→ **Do this**
Count the lines in the data below that contain the string "navigation", treating uppercase and lowercase as different. Reply with only the number.

→ **Data shown**
===
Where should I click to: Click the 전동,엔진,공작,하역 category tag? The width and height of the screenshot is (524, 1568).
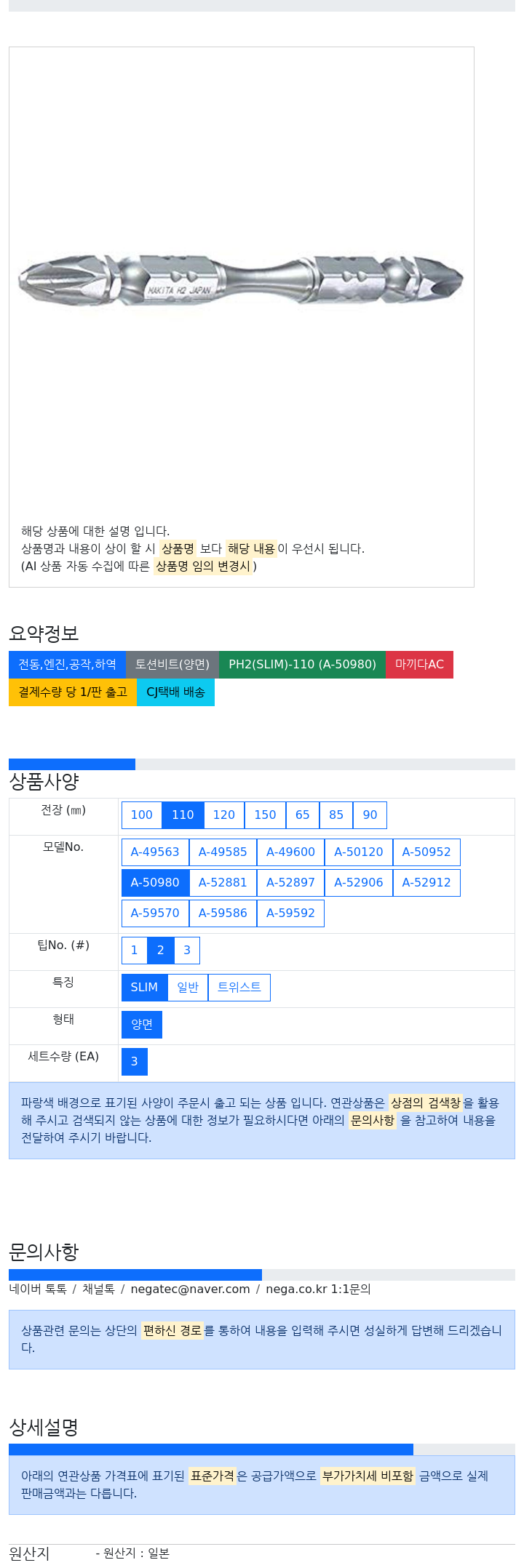[67, 665]
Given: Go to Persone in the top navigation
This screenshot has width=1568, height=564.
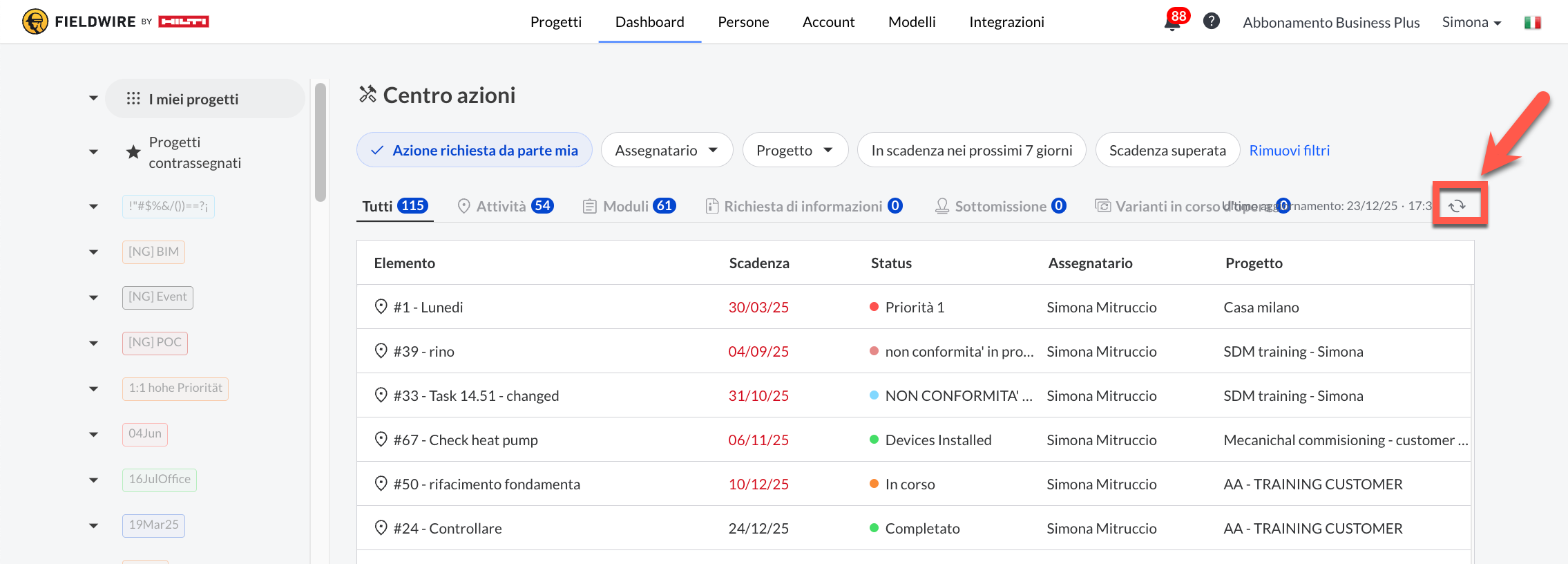Looking at the screenshot, I should (x=743, y=22).
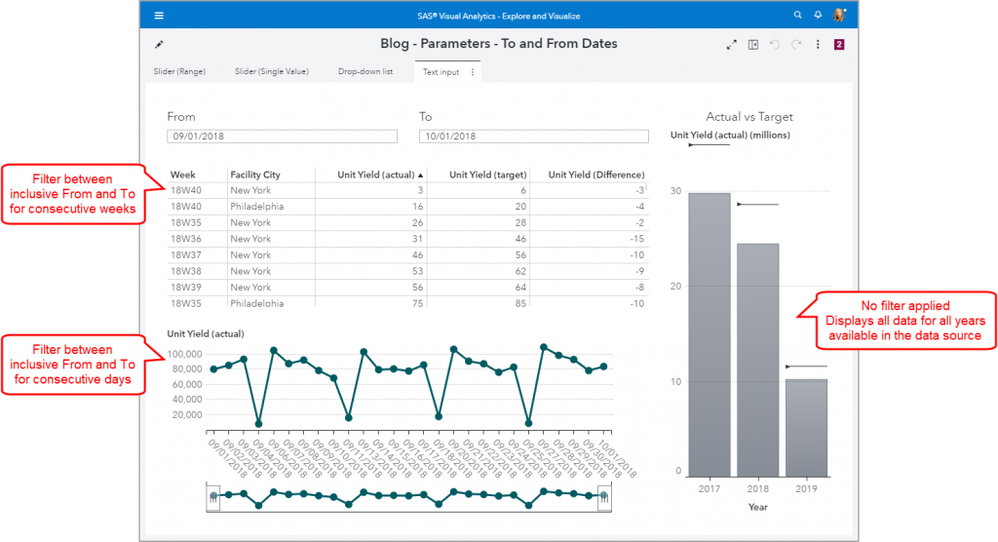Image resolution: width=998 pixels, height=542 pixels.
Task: Open the hamburger navigation menu
Action: coord(159,16)
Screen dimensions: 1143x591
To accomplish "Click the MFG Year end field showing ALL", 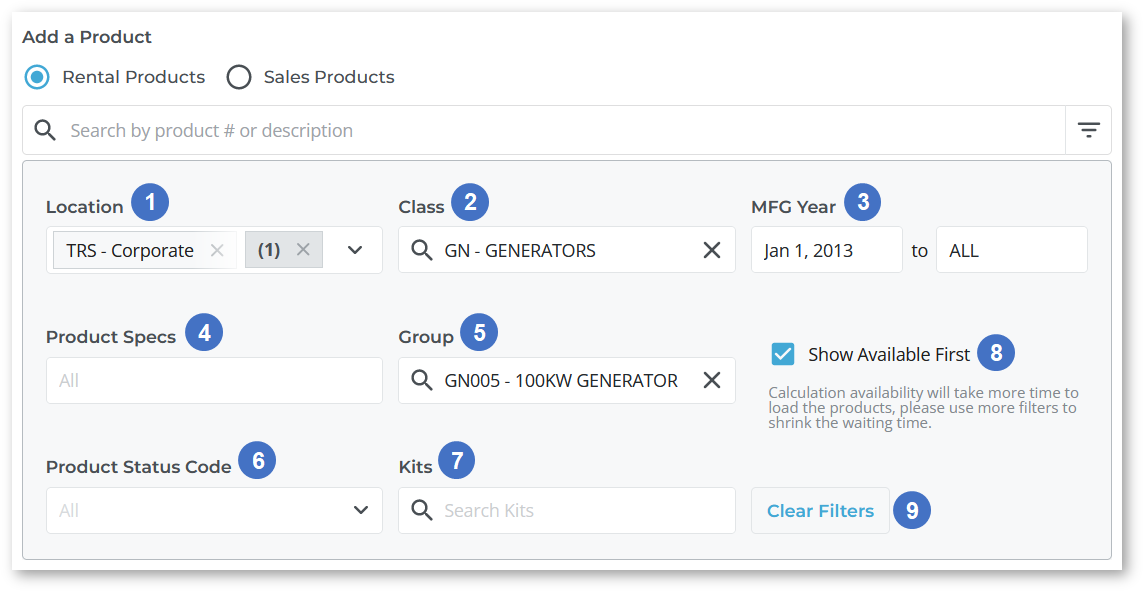I will pyautogui.click(x=1012, y=250).
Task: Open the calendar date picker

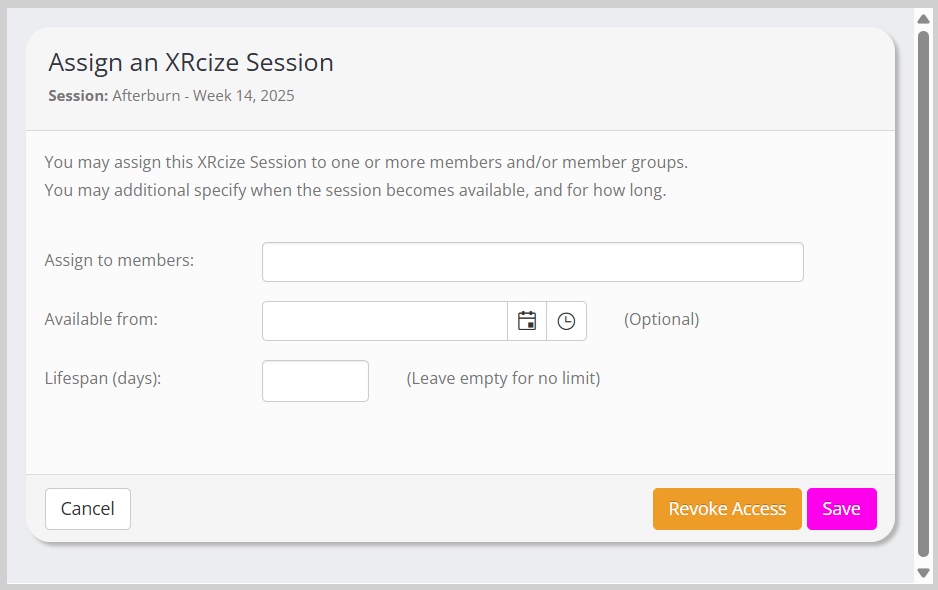Action: pyautogui.click(x=527, y=321)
===
→ **Expected answer**
2